# PROBLEM
Copy every line below character for character, with nothing changed, added, or left out.

# INFORMATION SUPPLIED

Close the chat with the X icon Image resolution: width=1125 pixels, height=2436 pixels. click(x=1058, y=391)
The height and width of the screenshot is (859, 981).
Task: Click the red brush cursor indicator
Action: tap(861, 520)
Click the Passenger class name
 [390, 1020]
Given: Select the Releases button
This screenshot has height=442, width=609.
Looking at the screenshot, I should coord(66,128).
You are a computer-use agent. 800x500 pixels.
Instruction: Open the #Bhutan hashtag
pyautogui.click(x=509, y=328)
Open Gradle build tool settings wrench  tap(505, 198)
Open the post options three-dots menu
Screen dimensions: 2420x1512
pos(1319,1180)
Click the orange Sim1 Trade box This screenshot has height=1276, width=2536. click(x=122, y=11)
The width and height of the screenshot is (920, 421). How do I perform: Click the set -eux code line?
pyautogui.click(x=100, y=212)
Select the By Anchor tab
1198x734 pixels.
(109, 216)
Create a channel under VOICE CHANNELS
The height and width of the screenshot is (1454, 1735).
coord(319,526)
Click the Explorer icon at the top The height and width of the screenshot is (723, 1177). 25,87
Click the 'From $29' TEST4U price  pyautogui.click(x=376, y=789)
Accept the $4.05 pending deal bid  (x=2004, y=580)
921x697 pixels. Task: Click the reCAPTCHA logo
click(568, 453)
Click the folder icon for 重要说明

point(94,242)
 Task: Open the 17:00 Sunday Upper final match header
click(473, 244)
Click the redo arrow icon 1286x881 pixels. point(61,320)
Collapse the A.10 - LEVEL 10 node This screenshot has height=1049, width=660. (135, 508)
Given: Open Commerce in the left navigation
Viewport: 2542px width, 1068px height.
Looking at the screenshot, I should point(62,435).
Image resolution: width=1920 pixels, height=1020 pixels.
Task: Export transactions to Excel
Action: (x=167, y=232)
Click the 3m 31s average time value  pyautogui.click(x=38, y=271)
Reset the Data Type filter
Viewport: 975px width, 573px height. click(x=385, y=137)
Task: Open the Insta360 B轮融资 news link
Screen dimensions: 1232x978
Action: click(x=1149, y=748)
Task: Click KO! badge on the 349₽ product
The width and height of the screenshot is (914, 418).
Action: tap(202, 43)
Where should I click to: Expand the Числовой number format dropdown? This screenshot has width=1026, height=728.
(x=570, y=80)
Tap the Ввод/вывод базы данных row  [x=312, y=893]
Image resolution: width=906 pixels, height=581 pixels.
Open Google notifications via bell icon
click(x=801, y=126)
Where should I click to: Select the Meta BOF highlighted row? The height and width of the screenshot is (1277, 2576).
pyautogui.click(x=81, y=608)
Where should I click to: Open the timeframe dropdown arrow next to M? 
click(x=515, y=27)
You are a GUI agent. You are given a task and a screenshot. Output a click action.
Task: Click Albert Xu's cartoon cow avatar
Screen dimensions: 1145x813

# WORKED ANSWER
Close the chat with the X icon Image resolution: width=1125 pixels, height=2436 pixels. click(x=1058, y=391)
The height and width of the screenshot is (859, 981).
Task: Click the red brush cursor indicator
Action: tap(861, 520)
Click the Passenger class name
 [390, 1020]
Given: Select the Releases button
This screenshot has height=442, width=609.
Looking at the screenshot, I should coord(66,128).
You are a computer-use agent. 800x500 pixels.
Instruction: Open the #Bhutan hashtag
pyautogui.click(x=509, y=328)
Open Gradle build tool settings wrench  tap(505, 198)
Open the post options three-dots menu
Screen dimensions: 2420x1512
pos(1319,1180)
Click the orange Sim1 Trade box This screenshot has height=1276, width=2536. click(x=122, y=11)
The width and height of the screenshot is (920, 421). How do I perform: Click the set -eux code line?
pyautogui.click(x=100, y=212)
Select the By Anchor tab
1198x734 pixels.
(109, 216)
Create a channel under VOICE CHANNELS
The height and width of the screenshot is (1454, 1735).
coord(319,526)
Click the Explorer icon at the top The height and width of the screenshot is (723, 1177). 25,87
Click the 'From $29' TEST4U price  pyautogui.click(x=376, y=789)
Accept the $4.05 pending deal bid  (x=2004, y=580)
921x697 pixels. Task: Click the reCAPTCHA logo
click(568, 453)
Click the folder icon for 重要说明

point(94,242)
 Task: Open the 17:00 Sunday Upper final match header
click(473, 244)
Click the redo arrow icon 1286x881 pixels. point(61,320)
Collapse the A.10 - LEVEL 10 node This screenshot has height=1049, width=660. (135, 508)
Given: Open Commerce in the left navigation
Viewport: 2542px width, 1068px height.
Looking at the screenshot, I should point(62,435).
Image resolution: width=1920 pixels, height=1020 pixels.
Task: Export transactions to Excel
Action: (x=167, y=232)
Click the 3m 31s average time value  pyautogui.click(x=38, y=271)
Reset the Data Type filter
Viewport: 975px width, 573px height. click(x=385, y=137)
Task: Open the Insta360 B轮融资 news link
Screen dimensions: 1232x978
Action: click(x=1149, y=748)
Task: Click KO! badge on the 349₽ product
The width and height of the screenshot is (914, 418).
Action: tap(202, 43)
Where should I click to: Expand the Числовой number format dropdown? This screenshot has width=1026, height=728.
(x=570, y=80)
Tap the Ввод/вывод базы данных row  [x=312, y=893]
Image resolution: width=906 pixels, height=581 pixels.
Open Google notifications via bell icon
click(x=801, y=126)
Where should I click to: Select the Meta BOF highlighted row? The height and width of the screenshot is (1277, 2576).
pyautogui.click(x=81, y=608)
Where should I click to: Open the timeframe dropdown arrow next to M? 
click(x=515, y=27)
You are a GUI agent. You are given a task and a screenshot. Output a click action.
Task: Click Albert Xu's cartoon cow avatar
Screen dimensions: 1145x813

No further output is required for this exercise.